2000年代はローコスト住宅を中心に展開していた桜建築事務所だが、2011年、LIXILのスーパーウォール(SW)工法に加盟し、高性能住宅に取り組み始めた。しかし、受注に至るのはローコストばかり。2年間はSW工法がゼロ棟だった。
原因は単価で、ローコストの顧客層は、単価が200~300万円アップする高性能住宅を敬遠する。営業担当者も、契約しやすいローコストを勧めたがるからだ。

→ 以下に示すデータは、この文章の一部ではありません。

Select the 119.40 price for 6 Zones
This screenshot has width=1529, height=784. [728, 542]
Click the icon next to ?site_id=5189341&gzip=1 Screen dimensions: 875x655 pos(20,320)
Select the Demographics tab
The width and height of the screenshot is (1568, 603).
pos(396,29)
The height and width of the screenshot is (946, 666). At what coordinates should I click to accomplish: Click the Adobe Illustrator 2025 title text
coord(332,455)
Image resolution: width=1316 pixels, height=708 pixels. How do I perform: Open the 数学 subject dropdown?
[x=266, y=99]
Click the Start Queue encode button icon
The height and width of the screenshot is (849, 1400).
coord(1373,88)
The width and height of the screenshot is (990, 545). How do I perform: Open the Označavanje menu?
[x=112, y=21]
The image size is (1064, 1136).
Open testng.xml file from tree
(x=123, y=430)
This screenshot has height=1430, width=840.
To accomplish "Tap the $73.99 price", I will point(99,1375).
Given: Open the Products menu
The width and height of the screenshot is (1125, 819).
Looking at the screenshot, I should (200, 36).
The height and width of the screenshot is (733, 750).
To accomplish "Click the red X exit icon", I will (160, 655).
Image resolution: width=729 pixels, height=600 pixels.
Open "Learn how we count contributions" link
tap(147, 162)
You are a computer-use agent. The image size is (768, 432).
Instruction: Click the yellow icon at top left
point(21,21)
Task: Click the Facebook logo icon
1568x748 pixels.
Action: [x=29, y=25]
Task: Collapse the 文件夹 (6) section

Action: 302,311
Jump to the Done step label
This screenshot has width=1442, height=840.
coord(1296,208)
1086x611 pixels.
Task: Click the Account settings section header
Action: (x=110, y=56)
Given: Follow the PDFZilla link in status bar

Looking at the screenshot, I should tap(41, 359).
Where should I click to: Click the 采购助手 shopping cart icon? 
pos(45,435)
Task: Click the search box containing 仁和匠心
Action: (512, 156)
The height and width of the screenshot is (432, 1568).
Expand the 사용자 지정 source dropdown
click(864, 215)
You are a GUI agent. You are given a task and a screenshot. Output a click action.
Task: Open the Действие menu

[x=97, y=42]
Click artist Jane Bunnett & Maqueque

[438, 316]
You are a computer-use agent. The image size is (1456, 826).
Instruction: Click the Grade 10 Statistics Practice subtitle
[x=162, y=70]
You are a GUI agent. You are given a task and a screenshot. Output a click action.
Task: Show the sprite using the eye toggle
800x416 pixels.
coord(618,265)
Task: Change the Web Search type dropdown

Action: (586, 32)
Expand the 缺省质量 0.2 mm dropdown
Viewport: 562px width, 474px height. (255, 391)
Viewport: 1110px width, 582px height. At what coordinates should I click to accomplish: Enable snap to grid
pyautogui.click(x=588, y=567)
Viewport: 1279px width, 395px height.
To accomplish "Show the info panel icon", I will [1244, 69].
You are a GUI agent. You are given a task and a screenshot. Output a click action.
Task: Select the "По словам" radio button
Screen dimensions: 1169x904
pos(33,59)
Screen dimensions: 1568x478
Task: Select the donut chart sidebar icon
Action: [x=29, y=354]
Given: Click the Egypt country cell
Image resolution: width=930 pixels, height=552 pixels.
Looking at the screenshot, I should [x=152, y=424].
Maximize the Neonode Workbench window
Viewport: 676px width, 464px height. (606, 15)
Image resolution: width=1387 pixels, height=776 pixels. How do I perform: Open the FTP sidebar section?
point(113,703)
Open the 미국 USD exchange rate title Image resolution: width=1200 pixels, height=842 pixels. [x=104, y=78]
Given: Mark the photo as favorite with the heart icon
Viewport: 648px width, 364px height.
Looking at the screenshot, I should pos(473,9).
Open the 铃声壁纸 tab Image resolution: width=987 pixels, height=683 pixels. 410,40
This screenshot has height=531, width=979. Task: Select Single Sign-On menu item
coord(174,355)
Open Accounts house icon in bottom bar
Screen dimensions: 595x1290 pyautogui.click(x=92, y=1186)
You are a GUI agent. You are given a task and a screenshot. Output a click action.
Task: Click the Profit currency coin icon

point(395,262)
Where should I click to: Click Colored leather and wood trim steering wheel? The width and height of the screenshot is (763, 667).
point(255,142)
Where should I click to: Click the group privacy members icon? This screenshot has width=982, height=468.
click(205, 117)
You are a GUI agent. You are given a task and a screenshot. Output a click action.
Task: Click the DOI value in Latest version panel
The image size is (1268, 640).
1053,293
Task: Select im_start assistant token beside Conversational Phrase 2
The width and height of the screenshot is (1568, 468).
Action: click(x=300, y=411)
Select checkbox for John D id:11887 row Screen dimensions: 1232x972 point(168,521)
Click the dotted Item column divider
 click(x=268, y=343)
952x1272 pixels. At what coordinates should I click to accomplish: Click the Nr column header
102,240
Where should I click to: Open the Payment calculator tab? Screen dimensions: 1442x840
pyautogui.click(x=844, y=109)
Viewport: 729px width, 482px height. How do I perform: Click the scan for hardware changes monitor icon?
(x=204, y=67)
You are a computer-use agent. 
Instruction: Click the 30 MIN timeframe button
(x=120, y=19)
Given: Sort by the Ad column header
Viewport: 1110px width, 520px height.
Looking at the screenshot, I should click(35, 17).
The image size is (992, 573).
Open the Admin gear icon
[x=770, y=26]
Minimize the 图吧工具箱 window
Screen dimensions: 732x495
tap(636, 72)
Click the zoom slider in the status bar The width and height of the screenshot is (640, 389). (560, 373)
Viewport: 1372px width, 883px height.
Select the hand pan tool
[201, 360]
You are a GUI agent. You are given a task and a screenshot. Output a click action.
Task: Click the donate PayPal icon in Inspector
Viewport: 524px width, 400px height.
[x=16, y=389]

しかし、高性能住宅を選んだ顧客からは好意的な声が多数寄せられる。社長の熊坂利幸さんは「高性能住宅こそお客様が求めているものだ」と、確かなニーズを実感。意識的に高性能住宅へのシフトを図り、実績も増えていったが、全体の受注棟数は2割ほど落ち込んでしまった。
注文の感覚が規格住宅の妨げに
失注を防ぐため、まず打った手が規格住宅だ。プランやデザインを限定してパッケージ化した「レスモア」を、商品ラインアップに追加。断熱も、SW工法より安価なグラスウールも選択可能とし「価格が4段階で下がっていく」ように設定した。
しかしレスモアは、思うように成果が上がらなかった。熊坂さんは「注文住宅メインの工務店に、規格住宅はうまくはまらない」と話す。最大の理由は「営業や設計が、お客様の要望を重視している」から。変更しても、定額制なので価格を上げられず、粗利が削られてしまう。